Enfin La Censure négociée constitue un remarquable instrument de travail grâce à ses annexes qui éditent l’intégralité des textes réglementaires relatifs au contrôle de l’imprimerie ainsi qu’à la liste annotée des ouvrages interdits ou corrigés qu’elle donne.
-
L'essor pris par l'imprimerie et le livre illustré à Lyon au XVIe siècle est aujourd'hui pleinement établi, ne serait-ce qu'au regard de l'œuvre d'un Bernard Salomon. Néanmoins, le rôle qu'y joue la gravure sur cuivre, d'évidence considérable compte tenu des estampes conservées, demeurait méconnu. Sur la base de ce constat, Estelle Leutrat étudie un centre de production de la gravure en taille-douce qui fut parmi les plus actifs en France de 1520 à 1565 environ. Son corpus réunit principalement les estampes du Maître JG (autrefois identifié à Jean de Gourmont), de Georges Reverdy et du Maître CC, dont la production respective atteste à sa manière des débats intellectuels et religieux de l'époque. L'intérêt que porte l'auteur aux pratiques des graveurs, depuis les techniques de taille jusqu'au choix des modèles, confirme une fois encore la large circulation de formes entre la France, l'Italie et les Pays du Nord.
L'étude de ces œuvres, qui connurent un rayonnement européen, enrichit profusément notre connaissance de la vie artistique lyonnaise au XVIe siècle.
-
-
-
Après avoir offert en 1517 au jeune François Ier le premier volume de son «Triumphe des Vertuz», constitué des deux traités du «Triumphe de Prudence» et du «Triumphe de Force», Jean Thenaud s’attèle à la rédaction de la seconde partie. Le 28 février 1518, la naissance du premier Dauphin François lui impose d’adapter son projet initial à l’actualité. Au printemps 1519, il présente au roi les troisième et quatrième traités du «Triumphe des Vertuz».
Ainsi, davantage que les deux traités qui le précèdent, le Triumphe de Justice, constitue-t-il un miroir des princes, dans lequel l’instruction morale apparemment destinée à l’enfant exhorte en fait le roi lui-même et l’enjoint à s’acquitter avec excellence de sa haute tâche. Ici comme ailleurs, Jean Thenaud recourt à son contemporain Erasme, dont l’«Institutio Principis Christiani», sortie de presse en mai 1516, rejoint ses préoccupations.
Ayant procuré l’édition du «Triumphe de Prudence» (TLF, 489) ainsi que celle du «Triumphe de Force» (TLF, 550), Titia J. Schuurs-Janssen et René E. V. Stuip donnent maintenant l’édition critique du troisième traité que viendra clore celle du «Triumphe de Temperance».
-
L’Herméneutique de la satire rabelaisienne examine l’évolution que subissent les quatre livres authentiques des Chroniques pantagruélines à l’aune des critères d’hybridité et de mélange littéraire qui identifient celles-ci comme des variantes du méta-genre de la satire.
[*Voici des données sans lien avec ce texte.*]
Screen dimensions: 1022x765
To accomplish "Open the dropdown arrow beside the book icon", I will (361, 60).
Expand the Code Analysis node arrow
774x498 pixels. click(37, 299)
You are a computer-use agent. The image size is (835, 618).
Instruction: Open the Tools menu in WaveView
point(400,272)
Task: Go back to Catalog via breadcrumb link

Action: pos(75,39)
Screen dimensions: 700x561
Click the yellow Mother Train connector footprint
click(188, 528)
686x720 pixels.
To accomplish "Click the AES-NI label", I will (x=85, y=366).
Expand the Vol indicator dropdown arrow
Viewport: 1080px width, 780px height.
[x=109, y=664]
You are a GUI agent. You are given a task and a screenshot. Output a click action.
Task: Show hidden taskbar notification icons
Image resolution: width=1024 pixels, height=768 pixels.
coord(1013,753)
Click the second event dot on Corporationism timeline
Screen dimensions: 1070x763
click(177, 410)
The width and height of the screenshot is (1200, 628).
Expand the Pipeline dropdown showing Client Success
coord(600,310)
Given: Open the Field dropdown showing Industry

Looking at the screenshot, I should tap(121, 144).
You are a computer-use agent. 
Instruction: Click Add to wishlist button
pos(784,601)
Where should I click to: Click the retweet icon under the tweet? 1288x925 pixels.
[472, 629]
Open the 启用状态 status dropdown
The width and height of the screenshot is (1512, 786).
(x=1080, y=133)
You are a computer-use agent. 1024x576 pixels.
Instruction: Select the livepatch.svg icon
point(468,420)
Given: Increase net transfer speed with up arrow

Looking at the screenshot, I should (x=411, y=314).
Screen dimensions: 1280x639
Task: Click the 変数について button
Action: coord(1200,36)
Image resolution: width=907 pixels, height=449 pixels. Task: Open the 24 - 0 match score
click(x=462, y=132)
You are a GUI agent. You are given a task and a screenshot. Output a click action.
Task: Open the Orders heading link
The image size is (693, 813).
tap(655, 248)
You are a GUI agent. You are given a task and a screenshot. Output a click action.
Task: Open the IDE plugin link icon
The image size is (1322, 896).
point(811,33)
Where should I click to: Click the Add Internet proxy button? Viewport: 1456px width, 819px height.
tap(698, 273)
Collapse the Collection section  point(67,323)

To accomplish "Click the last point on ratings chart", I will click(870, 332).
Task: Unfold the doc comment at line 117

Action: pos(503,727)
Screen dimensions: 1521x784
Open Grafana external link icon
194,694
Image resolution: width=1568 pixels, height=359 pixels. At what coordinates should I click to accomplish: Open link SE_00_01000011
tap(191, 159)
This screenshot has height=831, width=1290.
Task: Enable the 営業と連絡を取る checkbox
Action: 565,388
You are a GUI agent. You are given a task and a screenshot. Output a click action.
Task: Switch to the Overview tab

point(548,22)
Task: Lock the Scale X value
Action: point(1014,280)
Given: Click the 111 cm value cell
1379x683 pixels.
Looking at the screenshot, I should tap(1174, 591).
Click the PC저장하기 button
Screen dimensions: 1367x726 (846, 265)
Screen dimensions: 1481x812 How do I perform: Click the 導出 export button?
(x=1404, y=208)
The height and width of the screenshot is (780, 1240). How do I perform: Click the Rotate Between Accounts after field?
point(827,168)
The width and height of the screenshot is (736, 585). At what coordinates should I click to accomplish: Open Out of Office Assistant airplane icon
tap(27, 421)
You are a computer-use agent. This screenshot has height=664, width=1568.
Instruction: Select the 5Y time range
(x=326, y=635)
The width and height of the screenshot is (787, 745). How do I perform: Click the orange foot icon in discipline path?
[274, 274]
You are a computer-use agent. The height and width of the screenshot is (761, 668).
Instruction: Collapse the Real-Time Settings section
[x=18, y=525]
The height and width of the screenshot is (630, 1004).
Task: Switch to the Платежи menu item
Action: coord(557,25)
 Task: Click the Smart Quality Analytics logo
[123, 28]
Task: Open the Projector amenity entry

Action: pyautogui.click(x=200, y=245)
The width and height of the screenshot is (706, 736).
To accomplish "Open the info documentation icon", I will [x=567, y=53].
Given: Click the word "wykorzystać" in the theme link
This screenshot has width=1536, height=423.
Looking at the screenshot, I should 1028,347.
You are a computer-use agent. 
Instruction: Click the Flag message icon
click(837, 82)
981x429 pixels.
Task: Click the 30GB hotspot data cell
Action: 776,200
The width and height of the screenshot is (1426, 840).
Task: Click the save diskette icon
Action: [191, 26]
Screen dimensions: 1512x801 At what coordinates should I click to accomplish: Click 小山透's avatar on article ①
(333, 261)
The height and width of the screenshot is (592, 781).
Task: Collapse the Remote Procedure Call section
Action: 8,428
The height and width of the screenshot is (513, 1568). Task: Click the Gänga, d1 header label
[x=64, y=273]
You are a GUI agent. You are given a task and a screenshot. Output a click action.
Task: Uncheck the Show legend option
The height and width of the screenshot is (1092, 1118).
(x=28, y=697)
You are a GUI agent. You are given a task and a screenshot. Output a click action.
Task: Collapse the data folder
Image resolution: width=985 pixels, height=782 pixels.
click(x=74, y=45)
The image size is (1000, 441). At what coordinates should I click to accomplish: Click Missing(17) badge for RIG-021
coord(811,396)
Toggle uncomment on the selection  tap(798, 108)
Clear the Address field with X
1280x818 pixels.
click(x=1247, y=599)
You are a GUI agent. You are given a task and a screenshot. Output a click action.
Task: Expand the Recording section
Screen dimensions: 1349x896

Il semble bien que la varietas de la satire à la Renaissance, amalgame de sources antiques, médiévales et contemporaines, fournisse une contribution fondamentale à la question de l’intention et de la signification du texte rabelaisien, laquelle occupe et divise la critique depuis longtemps. En particulier, il apparaît que c’est la farce, satire populaire et univoque, qui régit les deux premiers livres, alors qu’une satire subtile et polysémique prédomine dans les Tiers et Quart Livres. En somme, Bernd Renner pose que l’écrit satirique illustre le phénomène de la digestion et de l’«imitation créatrice» de modèles littéraires qui, précisément, distinguent le texte de la Renaissance.